Text passage
* * * * * * *

[PRCo] Re: Grant__&__Liberty

Fred Schneider fwschneider at comcast.net
Sun May 14 13:31:46 EDT 2006


[Blind carbons to two people at PTM not on the Pittsburgh Railways  
mailing list also.]

When I looked at this picture of Liberty Avenue in 1936 it reminded  
me of some 1940 census labor force figures for Pennsylvania that I  
was looking at the other night.   A mind is a funny thing in the way  
the lightning bolts flash from one subject to another.

Some of your might be able to relate this to trolleys and railway  
history and the demise of the trolleys.....   If any of you can get  
something from this,

The Great Depression was a world wide economic event, not just a U.  
S. economic downturn.   The worse year was 1932.   We understand that  
things began to improve in 1933 and 1937 was supposed to be pretty  
good.  There were new PCCs and new streamlined automobiles then.    
But many people told me that we never really came out of the  
Depression until World War II was declared and there were finally  
jobs for everyone.   The following data may help to explain why the  
Argentinians tried to solve their economic problems by taking the  
Falkland Island back from Britain ... a good war can improve the  
economy.

Bear in mind that in World War II everyone that needed a job was  
working.   There was effectively no unemployment.   Even servicemen  
home on leave were happily reemployed as trolley motormen for a few  
days if they were willing to work.   The standard workweek during the  
war was 5 1/2 days .... standard or minimum, whatever you want to  
call it.

* * * * * * *

Data excerpt
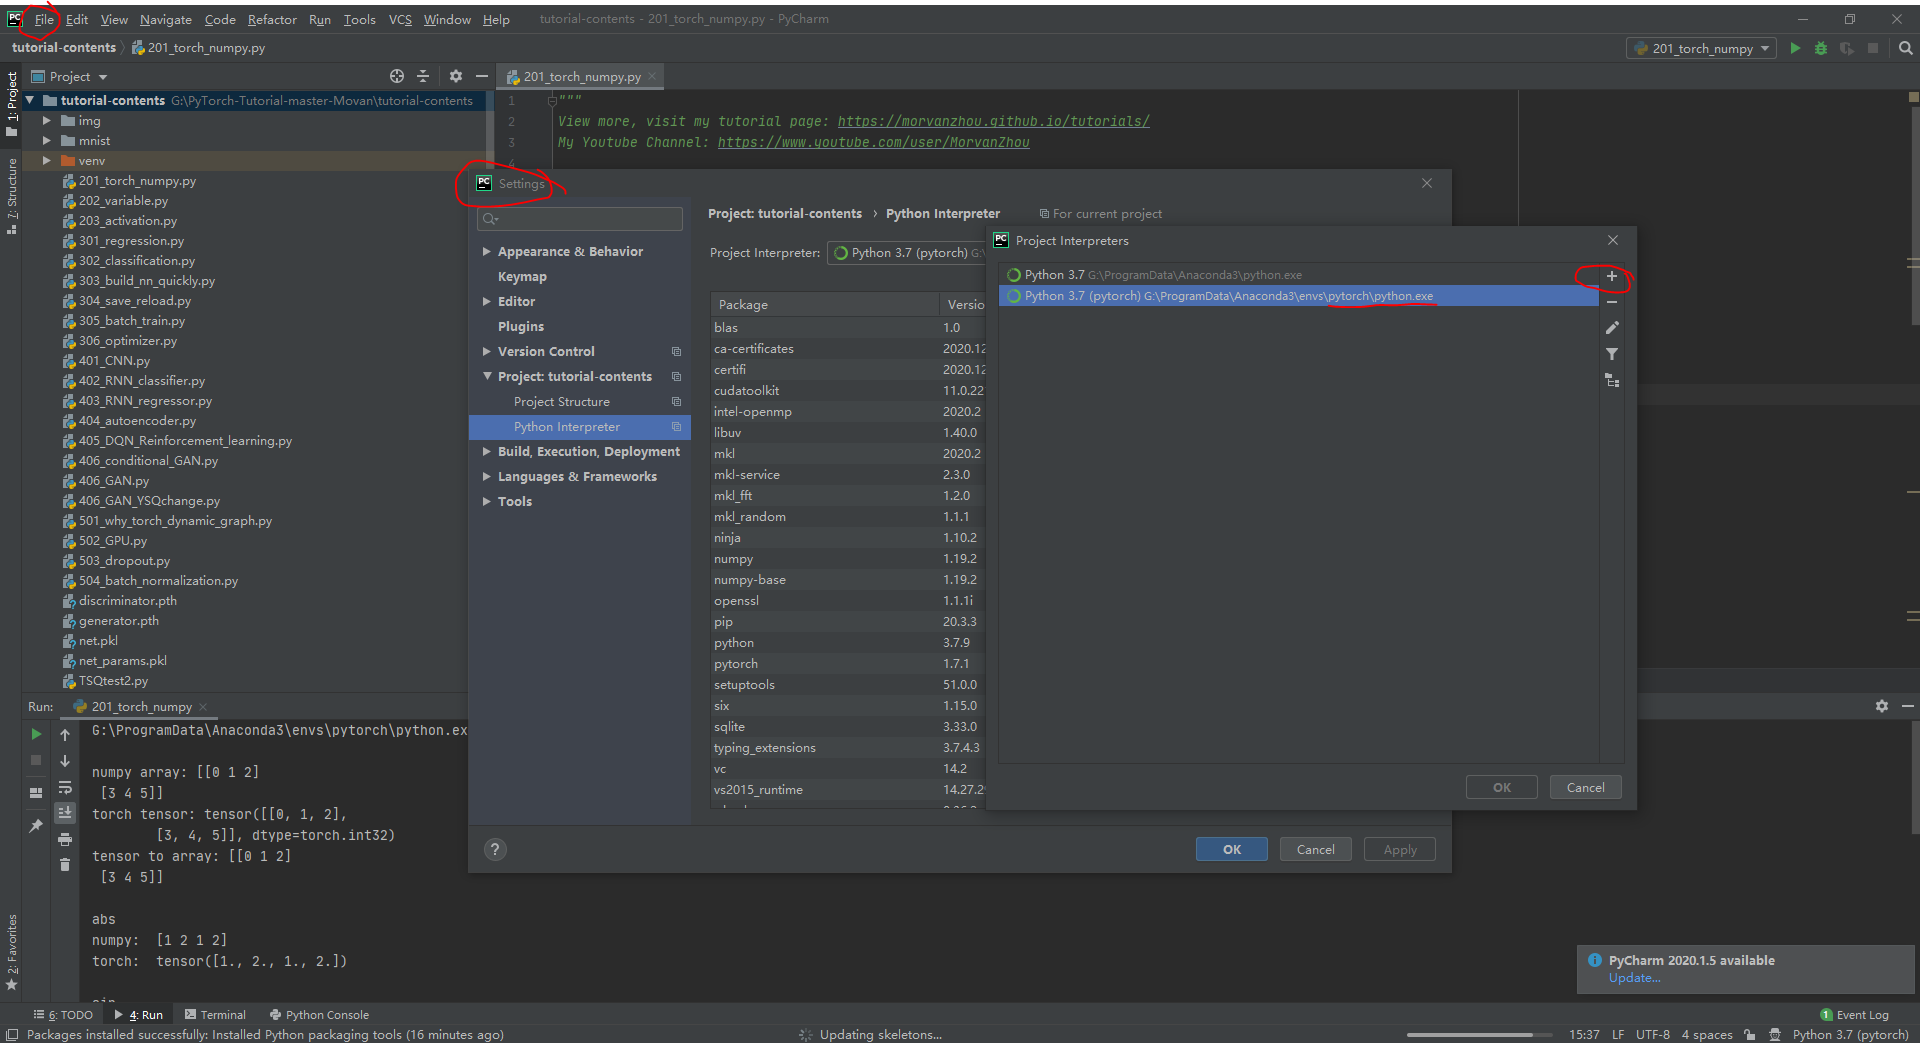Expand the venv folder in the project tree

pos(47,160)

* * * * * * *

Aim
Please decide whether each statement agrees with the post about the Great Depression, answering yes or no and quoting the words of the post that settle it.
1. The post names 1932 as the worst year of the Depression.
2. According to the post, the standard workweek during World War II was five days.
3. The post says servicemen home on leave could work as trolley motormen.
The lines have no connection to the post about the Great Depression.

Complete output
1. Yes: "The worse year was 1932."
2. No: "The standard workweek during the war was 5 1/2 days"
3. Yes: "Even servicemen home on leave were happily reemployed as trolley motormen for a few days if they were willing to work."